Contemporary haibun
is a combination of prose and haiku poetry, sometimes described as
'a narrative of epiphany'. Like
English haiku, English haibun is evolving as it becomes more widely
practiced in the English speaking world.
Haibun is the Japanese name for 17th Centurey poet-monk Basho Matsuo's poetic-prose travel journals which were studded with haiku. The best known are The Narrow Road to the Deep North and The Hut of the Phantom Dwelling.
Bruce
Ross in an essay entitled "North American Versions
of Haiku", in Modern Haiku, Winter-Spring 1997,
states that haibun has "syntax that is dominated by images" and
cites Makoto Ueda's four characteristics of haibun:
1) a brevity
and conciseness of haiku
2) a deliberately ambiguous use of certain particles and verb forms in
places where the conjunction 'and' would be used in English
3) a dependence on imagery
4) the writer's detachment
Ken
Jones, in a book review posted in Blythe Spirit suggested
the following:
A
haiku collection can be reviewed within a broad consensus of discourse.
But in the more eclectic haibun tradition there are no such recognised
markers. Reviewers and editors therefore need to set out some criteria
so that their readers are aware of the standards to which they
are working. Here I have used four sets of criteria. They are based
on Basho’s view of haibun as haikai no bunsho - ‘writing
in the style of haiku’.

#### [Written exercise 1]
In the haibun passage, copy word for word the part starting with "Contemporary haibun" and going on through "the Phantom Dwelling.".
#### [Written exercise 2]
Answer these from the haibun passage:
(a) Which two of Basho's journals are named as the best known?
(b) In which publication and issue did Bruce Ross's essay appear?
(c) Where was Ken Jones's book review posted?
#### [Written exercise 3]
Say whether each statement agrees with the haibun passage, and quote the words that decide it:
(a) Haibun is sometimes described as a narrative of epiphany.
(b) Ken Jones used three sets of criteria in his review.
(c) The writer's detachment is one of Makoto Ueda's characteristics of haibun.

#### [Collected data]
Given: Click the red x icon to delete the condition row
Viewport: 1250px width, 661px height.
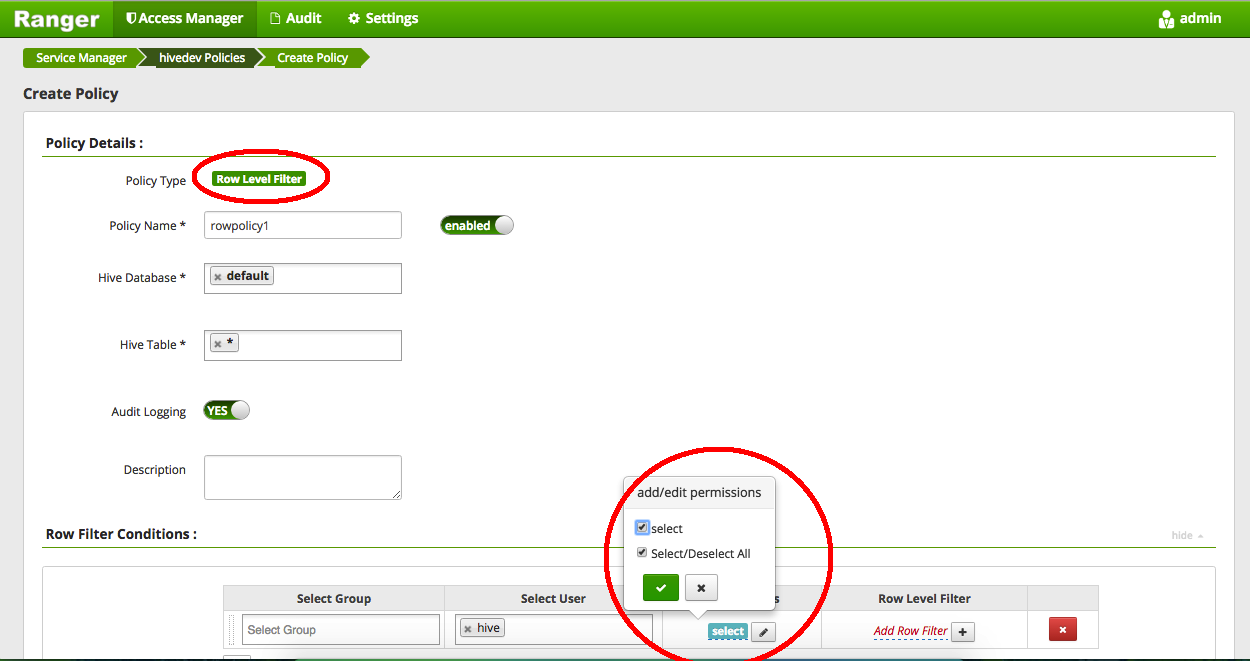Looking at the screenshot, I should pyautogui.click(x=1063, y=629).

#### [Complete response 1]
Contemporary haibun
is a combination of prose and haiku poetry, sometimes described as
'a narrative of epiphany'. Like
English haiku, English haibun is evolving as it becomes more widely
practiced in the English speaking world.
Haibun is the Japanese name for 17th Centurey poet-monk Basho Matsuo's poetic-prose travel journals which were studded with haiku. The best known are The Narrow Road to the Deep North and The Hut of the Phantom Dwelling.

#### [Complete response 2]
(a) The Narrow Road to the Deep North and The Hut of the Phantom Dwelling
(b) Modern Haiku, Winter-Spring 1997
(c) Blythe Spirit

#### [Complete response 3]
(a) Yes: "sometimes described as 'a narrative of epiphany'"
(b) No: "Here I have used four sets of criteria."
(c) Yes: "4) the writer's detachment"